Inside the ICU (Intensive Care Unit)
The ICU is a busy place. There may be other patients with monitors in the same unit. Be prepared to see lots of wires, tubes, and equipment.
Your Loved One
Your loved one may be asleep or unconscious. Surgery or illness may make the skin pale, flushed, or ashen (grayish). The person may look puffy and swollen, especially the face, hands, and feet. He or she may feel cold and clammy. This is the body’s normal reaction to stress, low blood pressure, certain medications, and some diseases.
Monitors have alarms that signal the nurse when something needs to be checked. But alarms are not always cause for concern. Sometimes even a patient’s slight move may sound an alarm.
Patients in the ICU often need extra oxygen. It may be given through a face mask, ventilator, or nasal cannula.
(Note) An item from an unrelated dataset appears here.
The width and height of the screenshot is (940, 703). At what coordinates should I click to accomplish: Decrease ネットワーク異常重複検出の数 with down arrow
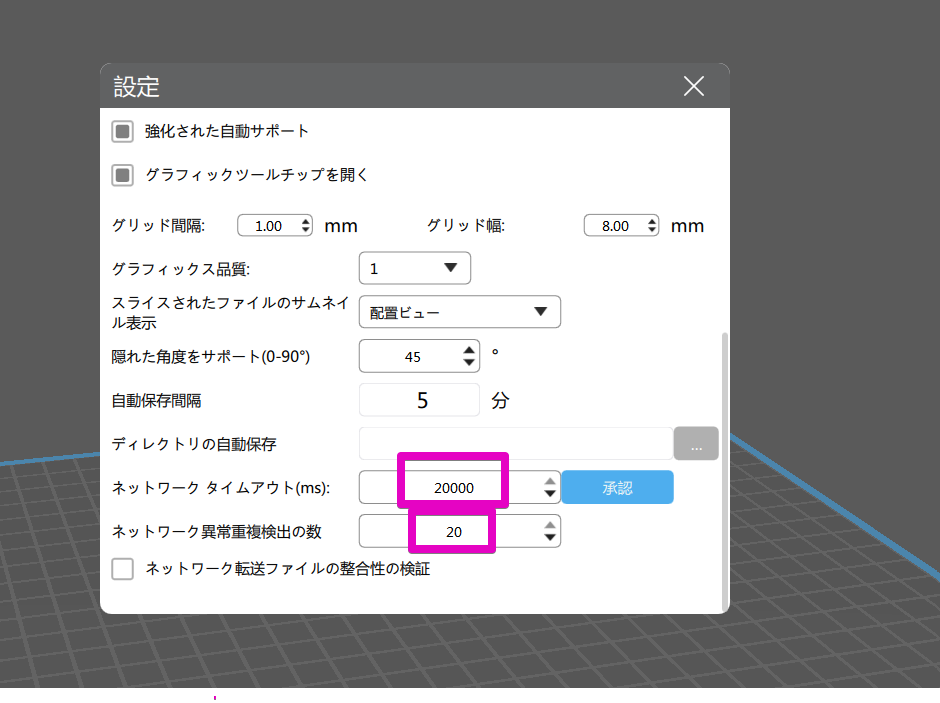[549, 538]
The cannula is a soft tube with two prongs that fit just inside the nose.
A ventilator is a machine that helps a person breathe. If your loved one has breathing problems, he or she may be connected to a ventilator by a special tube. The tube goes in through the nose or mouth. The patient will be unable to speak while on a ventilator. Flash cards or a writing tablet may help in communication.
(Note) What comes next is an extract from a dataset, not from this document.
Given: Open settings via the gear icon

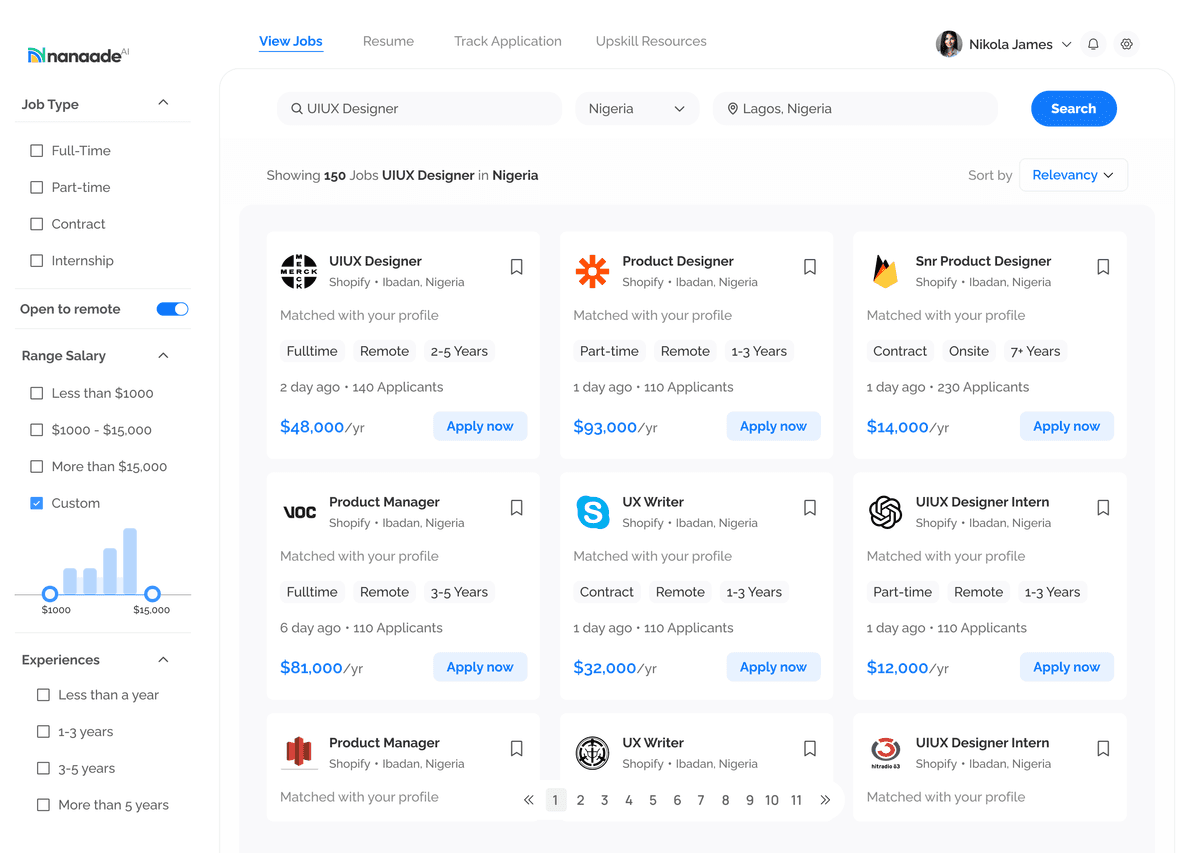Looking at the screenshot, I should coord(1127,44).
Special compression stockings or other devices may be used to help prevent blood clots.
Frequent tests and treatments may be performed. At times like these, you may be asked to leave the room to clear the area around the patient. Blood may be drawn frequently, but don’t worry. The body contains a large volume of blood and slowly replaces any blood drawn.
Medications can cause sleepiness, nausea, or confusion. Your loved one may be receiving several types of medication. These can include antibiotics, sedatives, and medication for pain. Let the nurse know if your loved one seems to be in pain.
IV Lines and Tubes
Your loved one may have one or more IV (intravenous) lines and tubes in place. Tubes help drain or suction fluids or air from the patient’s body. Some IV lines provide nutrition and medication. Others measure blood or heart pressure. Don’t worry if you see an air bubble in the line. All lines and tubes are closely monitored.
Your loved one’s hands (and sometimes ankles) may need to be restrained. This prevents him or her from pulling out tubes or wires. The nurse may allow you to remove restraints during a visit. If so, you need to watch carefully so your loved one doesn’t pull out any tubes.